Глядя назад, я вижу, как собрались все составляющие ада. Копы запугивали толпу в ироничной и постмодернистской попытке спровоцировать порядок. Некоторые малообразованные рейверы не уловили посыл и впали в ярость. Эти сигналы скрупулёзно игнорировались, и приказ расходиться повторялся. Снова чей-то микрофон поймал сообщение и громко воспроизвёл, увеличивая толпу снаружи основной палатки. Копы сказали, что отказ расходиться будет расценен как акт агрессии. Ошеломленная мыслью, что фишка может быть расценена как совсем не то, чем она является, толпа завопила, что шлемы копов будут расценены как анчоусы и что сами копы – шимпанзе в кашемире. И произошёл холодный взрыв.

Добавьте подвижность к невежеству, и вы получите полицейскую машину. Одна вогналась в толпу и с визгом остановилась, а девушка прокрутилась по воздуху и приземлилась в кучу. Колонки выплюнули новый звук – хруст и глухой всхлип, словно кто-то наступил на улитку. Рядом с шеренгами копов покатилась чья-то голова – серые мозги перепутались с серыми волосами. Это был Доггер.

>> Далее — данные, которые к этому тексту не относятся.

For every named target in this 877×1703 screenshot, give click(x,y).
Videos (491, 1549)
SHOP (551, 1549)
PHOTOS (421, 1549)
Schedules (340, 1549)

Среди синтезаторов и сцен бунта по нескольким прослушиваемым субъектам наносили ритмичные удары, и каждый передавался из рейвовых стэков. В миле отсюда штукатурные утки отвалились со стен дома, когда сквозь ранние часы разнеслось эхо ритмичных ударов по черепу. Регулярная последовательность побоев сделала петли излишними. Ритм трёх разных избиений смешивался и переплетался, как в многоканальном магнитофоне, случайный хруст костей добавлял акценты. Вместо того чтобы бдительно смотреть в другую сторону, старшие офицеры бросились в свалку. Кровь, тёмная, как разлитая нефть, отсвечивала пожарно-красным во вспышках факелов. Выстрелы раздавались вслед за вскриками. Стёкла машин покрывались паутинными трещинами, плыл дым, и громкость нарастала, а тени фигур стали бессмысленными пятнами хаотичных движений.

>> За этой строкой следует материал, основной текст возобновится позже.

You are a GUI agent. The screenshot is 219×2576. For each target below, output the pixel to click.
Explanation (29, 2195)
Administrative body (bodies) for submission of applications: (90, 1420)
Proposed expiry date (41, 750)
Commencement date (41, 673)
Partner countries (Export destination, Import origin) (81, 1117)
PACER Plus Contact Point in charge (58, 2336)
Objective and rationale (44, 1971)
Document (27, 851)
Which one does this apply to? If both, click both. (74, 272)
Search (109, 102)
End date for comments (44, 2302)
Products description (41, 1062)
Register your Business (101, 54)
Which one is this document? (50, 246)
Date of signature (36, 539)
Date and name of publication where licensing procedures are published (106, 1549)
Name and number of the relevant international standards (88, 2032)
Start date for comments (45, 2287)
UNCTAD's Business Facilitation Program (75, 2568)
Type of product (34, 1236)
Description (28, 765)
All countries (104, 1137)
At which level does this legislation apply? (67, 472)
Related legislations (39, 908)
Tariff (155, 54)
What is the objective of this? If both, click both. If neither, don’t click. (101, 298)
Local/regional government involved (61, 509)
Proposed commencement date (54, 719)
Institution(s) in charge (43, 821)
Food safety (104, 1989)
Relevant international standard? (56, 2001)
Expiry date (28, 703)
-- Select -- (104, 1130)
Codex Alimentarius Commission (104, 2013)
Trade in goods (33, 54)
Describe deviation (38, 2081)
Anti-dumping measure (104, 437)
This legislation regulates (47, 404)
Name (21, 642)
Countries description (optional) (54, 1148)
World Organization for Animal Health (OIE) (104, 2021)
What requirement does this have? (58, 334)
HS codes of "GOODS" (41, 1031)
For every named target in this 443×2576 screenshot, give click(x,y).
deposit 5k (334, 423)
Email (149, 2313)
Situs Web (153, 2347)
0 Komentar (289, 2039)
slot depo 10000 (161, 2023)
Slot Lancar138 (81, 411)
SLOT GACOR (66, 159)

Холодное солнце вставало над призраком хороших времен. Редкие выжившие ошеломленно бродили вокруг. Продираясь сквозь рассвет чаплинской серости, я желал, чтобы Доггер был жив или хотя бы неправ. Но он был ни тем, ни другим, и его путь на небеса стал засовом на любом объективном отражении. Насколько я понимал, когда-то на земле жили гиганты, а теперь осталась только пластмасса. Правда зачахла на лозе, когда рейд объявили победой здравого смысла. Четыре смерти, исключая Доггера, который не считается, потому что был старым, и ещё двенадцать не считаются, потому что не были копами. До всех довели, что повторяющийся ритм ударов по живому черепу при исполнении полицейским долга законен, а вот акустическое усиление этого звука – нет. Организаторы рейва, которые сняли землю, решили поберечь деньги и в следующий раз вломиться просто так.

Мне пришлось приглядывать за Огнём. Этот подопечный смотрел на меня в ожидании чего-то, о чём я так и не догадался. Наконец он решил, что я не Доггер, и ушёл прочь. Моему поколению не хватает какого-то очень важного элемента – я надеялся только на то, что в итоге мы стали непредсказуемыми.

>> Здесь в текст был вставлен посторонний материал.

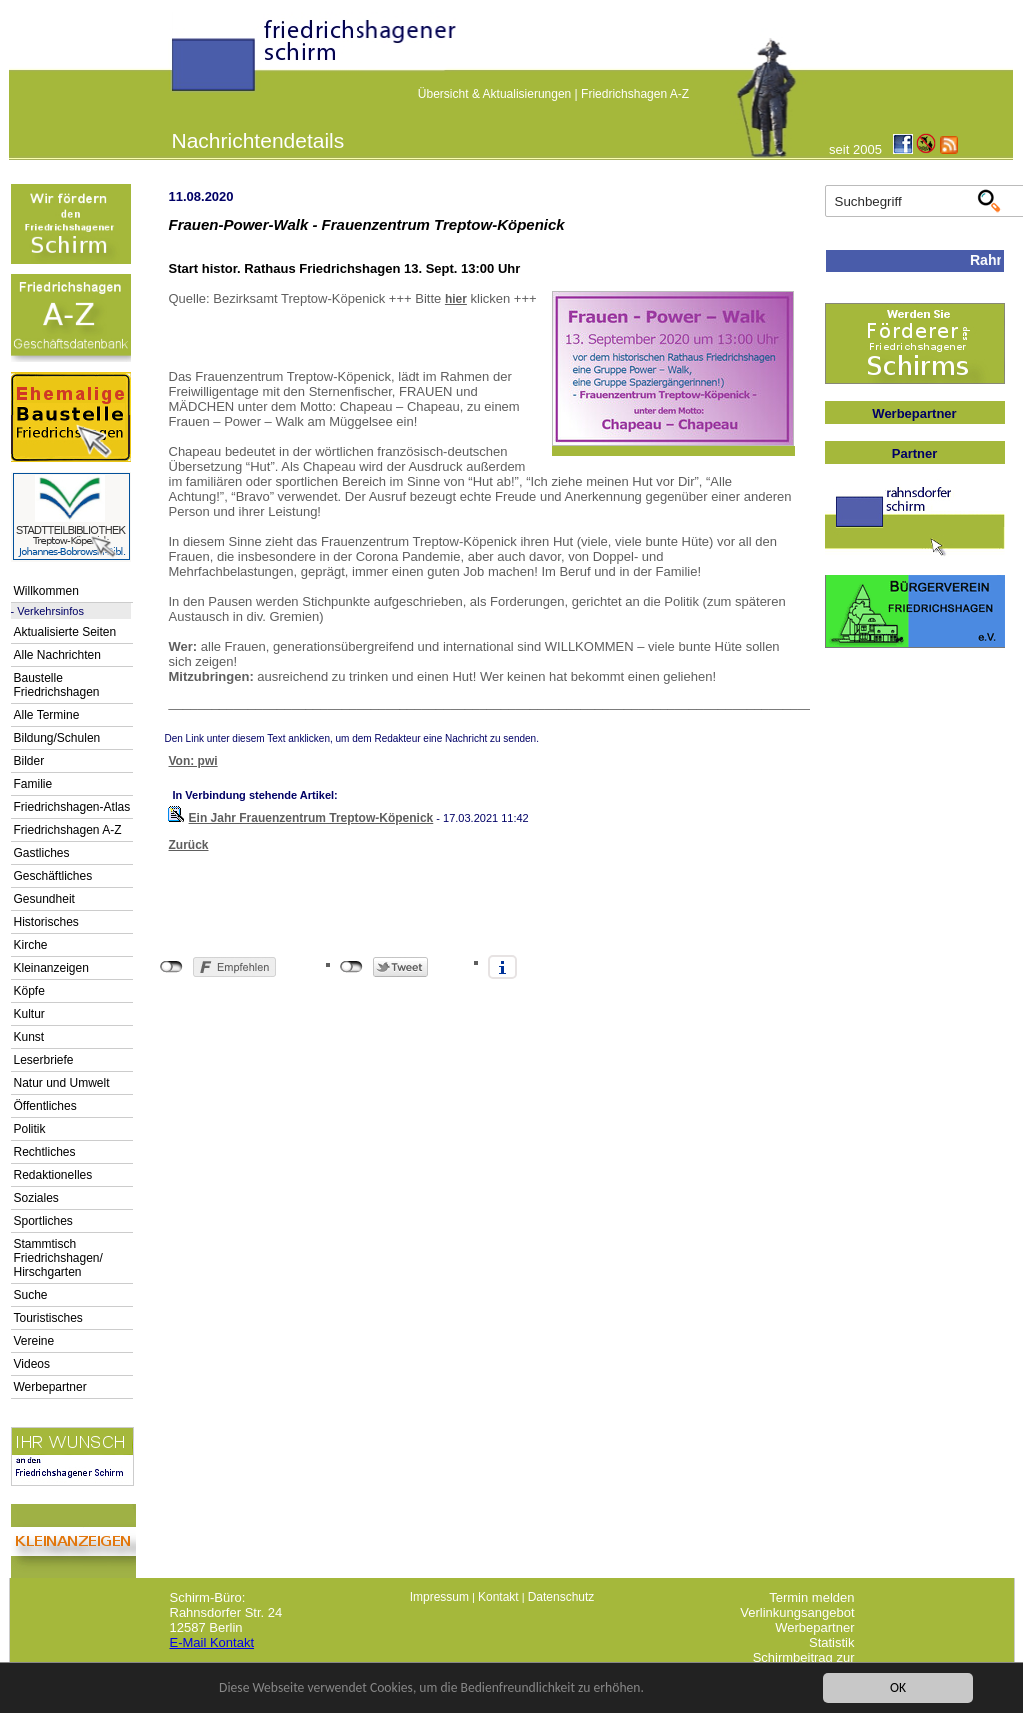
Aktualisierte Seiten (65, 632)
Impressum (439, 1597)
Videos (32, 1364)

Власти приняли меры в надежде, что чудо предотвратит симметричную реакцию, но чуда не произошло. Кара молодёжи стала стремительной и жестокой, хотя и грустной, несмотря на возраст. Доггер называл нас тусклым синяком, набиваемым снова и снова. На сонное поколение сцена рейва подействовала как гигантский будильник. И он никогда не слушал мои слова о том, что усталость вполне понятна, если подумать, что за детьми смотрят те, кто делает те же ошибки и удивляется тому же результату снова, и снова, и снова, и снова, и снова, и снова, и снова.